Exercise objective
Report each line of the entries below that has the word "with" in it.

Given data
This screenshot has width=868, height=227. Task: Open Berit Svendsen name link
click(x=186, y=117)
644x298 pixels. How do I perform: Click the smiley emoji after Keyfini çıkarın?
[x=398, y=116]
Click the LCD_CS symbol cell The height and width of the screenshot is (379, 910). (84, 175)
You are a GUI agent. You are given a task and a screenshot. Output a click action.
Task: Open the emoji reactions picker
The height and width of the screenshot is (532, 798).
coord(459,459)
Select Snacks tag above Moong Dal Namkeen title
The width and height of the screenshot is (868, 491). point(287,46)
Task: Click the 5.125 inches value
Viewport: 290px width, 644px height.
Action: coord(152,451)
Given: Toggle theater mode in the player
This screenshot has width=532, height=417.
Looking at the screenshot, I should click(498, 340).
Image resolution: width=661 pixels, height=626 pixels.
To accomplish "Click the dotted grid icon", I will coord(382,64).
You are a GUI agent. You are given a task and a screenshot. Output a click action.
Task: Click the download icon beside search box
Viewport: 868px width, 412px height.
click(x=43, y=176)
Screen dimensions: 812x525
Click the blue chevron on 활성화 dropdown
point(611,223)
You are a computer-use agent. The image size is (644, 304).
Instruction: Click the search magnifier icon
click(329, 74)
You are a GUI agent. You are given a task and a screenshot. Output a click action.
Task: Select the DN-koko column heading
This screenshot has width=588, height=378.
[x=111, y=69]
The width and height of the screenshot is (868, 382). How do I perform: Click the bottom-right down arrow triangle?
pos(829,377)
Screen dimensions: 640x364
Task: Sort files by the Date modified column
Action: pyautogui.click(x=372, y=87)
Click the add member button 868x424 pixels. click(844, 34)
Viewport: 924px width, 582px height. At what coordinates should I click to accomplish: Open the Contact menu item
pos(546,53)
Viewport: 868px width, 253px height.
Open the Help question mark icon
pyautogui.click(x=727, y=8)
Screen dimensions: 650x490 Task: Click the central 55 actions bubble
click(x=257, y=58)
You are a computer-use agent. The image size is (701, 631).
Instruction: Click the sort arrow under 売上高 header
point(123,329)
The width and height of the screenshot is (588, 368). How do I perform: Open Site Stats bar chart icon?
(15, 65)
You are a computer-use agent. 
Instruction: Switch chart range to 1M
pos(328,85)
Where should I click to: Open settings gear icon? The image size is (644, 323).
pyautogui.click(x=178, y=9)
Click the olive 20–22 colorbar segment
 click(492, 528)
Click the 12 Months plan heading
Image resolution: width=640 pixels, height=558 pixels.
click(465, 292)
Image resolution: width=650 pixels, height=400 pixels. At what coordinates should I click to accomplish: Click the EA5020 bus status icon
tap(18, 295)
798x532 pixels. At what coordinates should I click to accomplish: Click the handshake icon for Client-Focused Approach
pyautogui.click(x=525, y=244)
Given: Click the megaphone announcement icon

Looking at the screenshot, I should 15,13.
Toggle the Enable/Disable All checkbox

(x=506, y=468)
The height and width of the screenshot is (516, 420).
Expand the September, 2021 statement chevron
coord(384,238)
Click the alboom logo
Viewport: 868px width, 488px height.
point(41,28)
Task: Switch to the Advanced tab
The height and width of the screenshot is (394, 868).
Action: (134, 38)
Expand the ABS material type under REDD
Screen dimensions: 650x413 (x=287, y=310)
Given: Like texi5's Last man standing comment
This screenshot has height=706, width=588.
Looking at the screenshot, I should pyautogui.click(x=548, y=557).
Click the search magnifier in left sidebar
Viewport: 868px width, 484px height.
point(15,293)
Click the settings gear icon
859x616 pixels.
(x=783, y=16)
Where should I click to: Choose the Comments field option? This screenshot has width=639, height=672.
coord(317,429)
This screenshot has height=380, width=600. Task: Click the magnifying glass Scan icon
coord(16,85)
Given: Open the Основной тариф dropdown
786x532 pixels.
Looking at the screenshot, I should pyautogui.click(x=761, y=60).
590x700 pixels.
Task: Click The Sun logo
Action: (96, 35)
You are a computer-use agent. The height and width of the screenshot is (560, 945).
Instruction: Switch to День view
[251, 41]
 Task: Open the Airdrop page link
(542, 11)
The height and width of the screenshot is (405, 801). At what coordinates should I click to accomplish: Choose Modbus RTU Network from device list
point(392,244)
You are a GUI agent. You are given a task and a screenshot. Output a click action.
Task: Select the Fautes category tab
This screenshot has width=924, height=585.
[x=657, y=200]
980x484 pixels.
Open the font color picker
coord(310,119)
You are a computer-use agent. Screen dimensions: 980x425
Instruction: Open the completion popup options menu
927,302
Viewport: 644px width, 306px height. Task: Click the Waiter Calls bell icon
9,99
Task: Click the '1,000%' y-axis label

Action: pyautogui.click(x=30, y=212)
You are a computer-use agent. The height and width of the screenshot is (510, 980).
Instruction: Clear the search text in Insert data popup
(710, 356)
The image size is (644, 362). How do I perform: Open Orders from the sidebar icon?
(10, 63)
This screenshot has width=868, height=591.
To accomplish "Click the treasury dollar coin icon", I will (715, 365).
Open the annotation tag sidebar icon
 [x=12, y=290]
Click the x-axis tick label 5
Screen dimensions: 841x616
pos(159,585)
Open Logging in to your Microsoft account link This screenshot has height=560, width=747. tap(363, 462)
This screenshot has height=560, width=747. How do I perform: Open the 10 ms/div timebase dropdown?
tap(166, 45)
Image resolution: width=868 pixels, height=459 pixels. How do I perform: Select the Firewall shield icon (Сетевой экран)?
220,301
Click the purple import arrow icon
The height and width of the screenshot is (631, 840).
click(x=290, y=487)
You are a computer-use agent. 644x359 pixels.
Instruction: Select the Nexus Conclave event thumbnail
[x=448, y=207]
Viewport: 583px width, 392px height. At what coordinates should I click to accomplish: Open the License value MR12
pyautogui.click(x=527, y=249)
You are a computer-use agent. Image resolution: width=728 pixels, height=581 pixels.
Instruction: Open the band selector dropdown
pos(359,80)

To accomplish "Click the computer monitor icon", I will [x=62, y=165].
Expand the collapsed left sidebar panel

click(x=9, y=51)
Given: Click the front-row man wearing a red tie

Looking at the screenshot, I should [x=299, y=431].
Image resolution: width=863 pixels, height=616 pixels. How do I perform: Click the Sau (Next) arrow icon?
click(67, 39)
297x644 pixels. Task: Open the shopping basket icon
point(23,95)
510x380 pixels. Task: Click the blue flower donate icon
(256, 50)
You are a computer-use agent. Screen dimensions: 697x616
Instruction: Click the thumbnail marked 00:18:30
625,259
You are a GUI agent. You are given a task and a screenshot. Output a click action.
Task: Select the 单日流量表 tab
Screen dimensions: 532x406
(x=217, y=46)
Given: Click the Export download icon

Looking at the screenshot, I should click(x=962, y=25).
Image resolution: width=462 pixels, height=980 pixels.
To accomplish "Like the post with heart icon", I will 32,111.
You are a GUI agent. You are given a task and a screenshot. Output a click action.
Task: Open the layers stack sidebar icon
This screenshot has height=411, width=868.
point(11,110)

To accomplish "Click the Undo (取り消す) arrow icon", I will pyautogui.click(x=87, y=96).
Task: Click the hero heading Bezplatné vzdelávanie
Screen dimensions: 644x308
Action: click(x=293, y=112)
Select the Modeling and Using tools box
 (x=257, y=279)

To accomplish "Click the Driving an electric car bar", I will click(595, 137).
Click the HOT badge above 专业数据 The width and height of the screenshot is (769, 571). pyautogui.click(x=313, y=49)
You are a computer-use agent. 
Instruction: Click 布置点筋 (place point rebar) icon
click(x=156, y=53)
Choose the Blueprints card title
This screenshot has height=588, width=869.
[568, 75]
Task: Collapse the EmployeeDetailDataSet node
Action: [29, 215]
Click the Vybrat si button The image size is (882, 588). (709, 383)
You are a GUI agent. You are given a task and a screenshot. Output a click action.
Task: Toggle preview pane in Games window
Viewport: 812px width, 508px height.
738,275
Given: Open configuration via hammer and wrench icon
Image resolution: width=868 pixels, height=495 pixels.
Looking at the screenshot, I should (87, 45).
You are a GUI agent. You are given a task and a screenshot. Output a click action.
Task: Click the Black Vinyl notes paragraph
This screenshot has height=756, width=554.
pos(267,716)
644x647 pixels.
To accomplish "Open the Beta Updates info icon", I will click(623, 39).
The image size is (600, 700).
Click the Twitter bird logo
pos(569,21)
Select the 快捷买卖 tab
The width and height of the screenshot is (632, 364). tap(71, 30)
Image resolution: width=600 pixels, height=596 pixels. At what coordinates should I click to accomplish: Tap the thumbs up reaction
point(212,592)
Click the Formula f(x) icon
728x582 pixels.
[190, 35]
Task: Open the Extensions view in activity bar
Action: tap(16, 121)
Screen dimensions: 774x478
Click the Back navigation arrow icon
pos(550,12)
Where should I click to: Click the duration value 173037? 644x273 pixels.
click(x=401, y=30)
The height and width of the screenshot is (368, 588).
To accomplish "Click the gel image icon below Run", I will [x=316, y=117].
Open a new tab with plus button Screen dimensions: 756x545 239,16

Answer to the exercise
To accomplish "Like the post with heart icon", I will 32,111.
Open a new tab with plus button Screen dimensions: 756x545 239,16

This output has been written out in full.